Re: [PATCH RESEND v3 6/6] powerpc/signal: Use unsafe_copy_siginfo_to_user()
From: Eric W. Biederman
Date: Mon Sep 13 2021 - 15:11:37 EST
Christophe Leroy <christophe.leroy@xxxxxxxxxx> writes:
> Le 13/09/2021 à 18:21, Eric W. Biederman a écrit :
>> ebiederm@xxxxxxxxxxxx (Eric W. Biederman) writes:
>>
>>> Christophe Leroy <christophe.leroy@xxxxxxxxxx> writes:
>>>
>>>> Use unsafe_copy_siginfo_to_user() in order to do the copy
>>>> within the user access block.
>>>>
>>>> On an mpc 8321 (book3s/32) the improvment is about 5% on a process
>>>> sending a signal to itself.
>>
>> If you can't make function calls from an unsafe macro there is another
>> way to handle this that doesn't require everything to be inline.
>>
>> From a safety perspective it is probably even a better approach.
>
> Yes but that's exactly what I wanted to avoid for the native ppc32 case: this
> double hop means useless pressure on the cache. The siginfo_t structure is 128
> bytes large, that means 8 lines of cache on powerpc 8xx.
>
> But maybe it is acceptable to do that only for the compat case. Let me think
> about it, it might be quite easy.
The places get_signal is called tend to be well known. So I think we
are safe from a capacity standpoint.
I am not certain it makes a difference in capacity as there is a high
probability that the stack was deeper recently than it is now which
suggests the cache blocks might already be in the cache.

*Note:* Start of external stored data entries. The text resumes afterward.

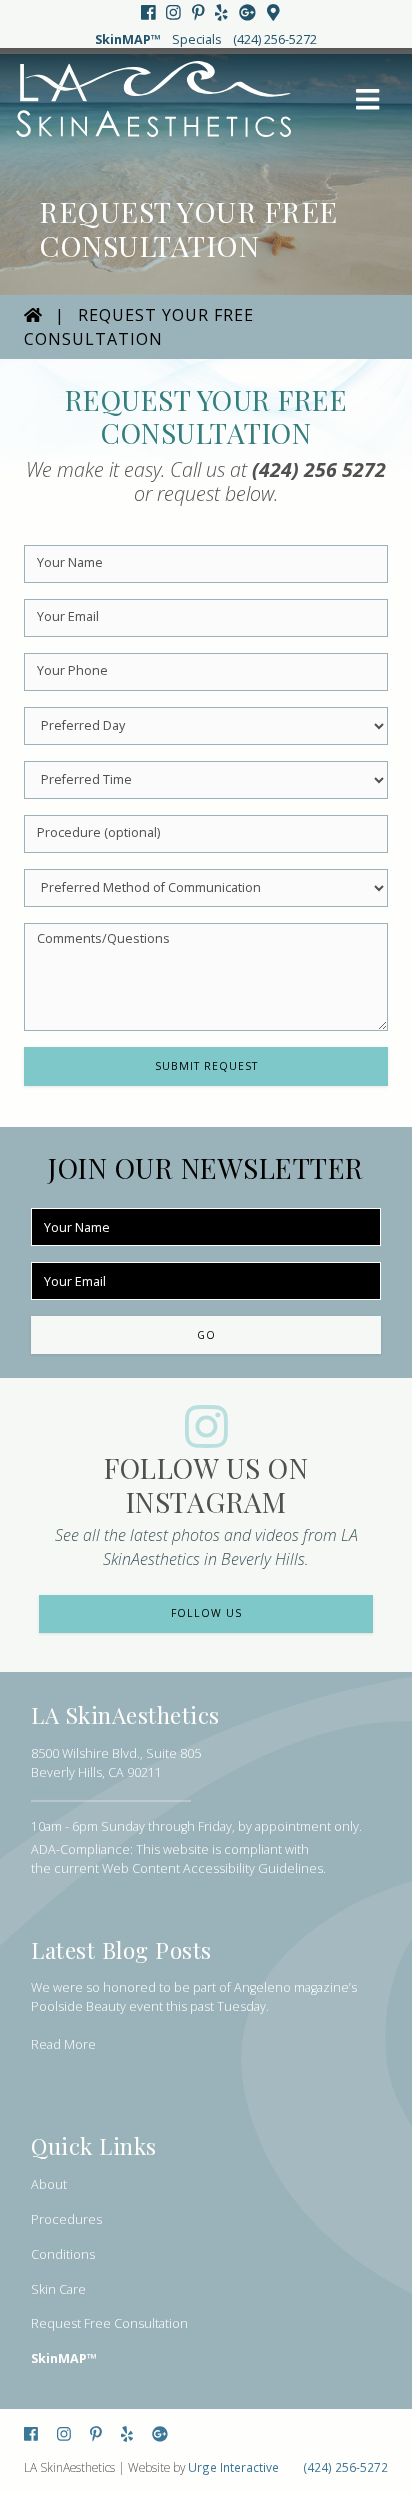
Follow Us (206, 1613)
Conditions (63, 2254)
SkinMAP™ (128, 39)
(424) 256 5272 (319, 469)
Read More (63, 2044)
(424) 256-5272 (275, 39)
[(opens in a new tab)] (150, 12)
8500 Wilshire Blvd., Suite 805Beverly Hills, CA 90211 (116, 1763)
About (49, 2184)
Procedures (66, 2219)
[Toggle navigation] (368, 99)
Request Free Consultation (109, 2323)
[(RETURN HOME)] (33, 315)
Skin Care (58, 2289)
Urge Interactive (233, 2467)
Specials (197, 39)
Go (206, 1335)
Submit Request (206, 1066)
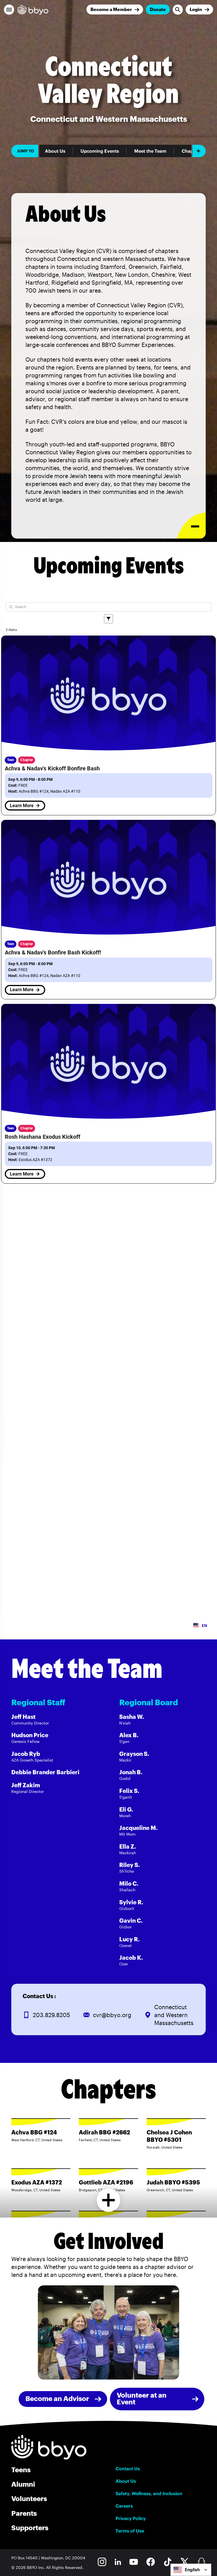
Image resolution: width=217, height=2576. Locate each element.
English (192, 2569)
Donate (158, 9)
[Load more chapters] (108, 2200)
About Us (55, 151)
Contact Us (128, 2468)
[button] (9, 10)
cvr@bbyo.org (112, 2014)
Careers (124, 2506)
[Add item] (199, 151)
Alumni (23, 2484)
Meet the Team (150, 151)
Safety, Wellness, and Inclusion (149, 2493)
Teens (21, 2469)
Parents (24, 2513)
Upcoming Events (100, 151)
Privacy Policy (131, 2518)
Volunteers (29, 2498)
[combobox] (190, 2570)
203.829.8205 (51, 2014)
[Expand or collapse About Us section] (191, 526)
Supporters (29, 2527)
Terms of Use (130, 2531)
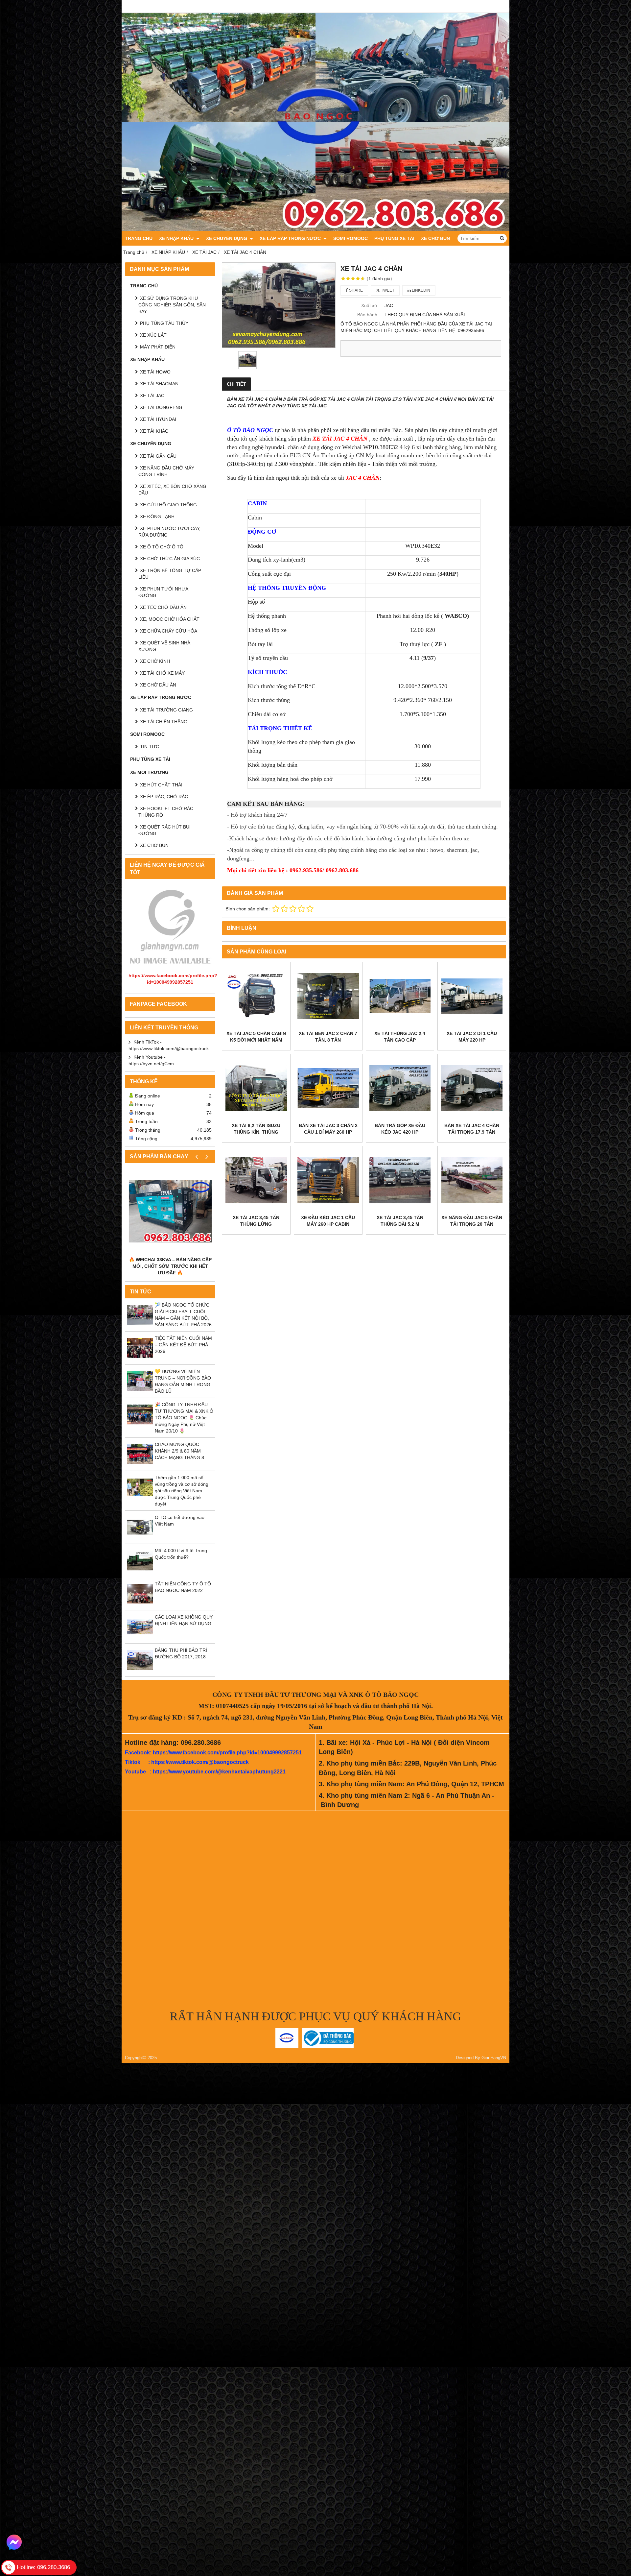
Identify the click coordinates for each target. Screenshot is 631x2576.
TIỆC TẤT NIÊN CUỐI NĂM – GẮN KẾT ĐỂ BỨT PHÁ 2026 (183, 1345)
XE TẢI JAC (152, 395)
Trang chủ (138, 238)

My sense it is worth benchmarking before optimizing out the extra copy
like that.
On the extreme side there is simply building the entire sigframe on the
stack and then just calling it copy_to_user. As the stack cache lines
are likely to be hot, and copy_to_user is quite well optimized
there is a real possibility that it is faster to build everything
on the kernel stack, and then copy it to the user space stack.

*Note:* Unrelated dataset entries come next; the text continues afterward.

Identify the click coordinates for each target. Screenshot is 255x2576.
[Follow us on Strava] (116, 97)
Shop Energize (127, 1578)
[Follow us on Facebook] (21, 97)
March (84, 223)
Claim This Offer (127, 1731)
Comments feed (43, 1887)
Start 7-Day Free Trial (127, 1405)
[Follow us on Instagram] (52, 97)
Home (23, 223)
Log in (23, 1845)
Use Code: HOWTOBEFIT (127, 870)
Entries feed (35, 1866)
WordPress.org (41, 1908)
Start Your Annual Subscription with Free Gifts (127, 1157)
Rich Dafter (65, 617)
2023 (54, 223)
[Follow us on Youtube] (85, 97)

It is also possible that I am wrong and we may want to figure out how
far up we can push the conversion to the 32bit siginfo format.
If could move the work into collect_signal we could guarantee there
would be no extra work. That would require adjusting the sigframe
generation code on all of the architectures.
There is a lot we can do but we need benchmarking to tell if it is
worth it.
Eric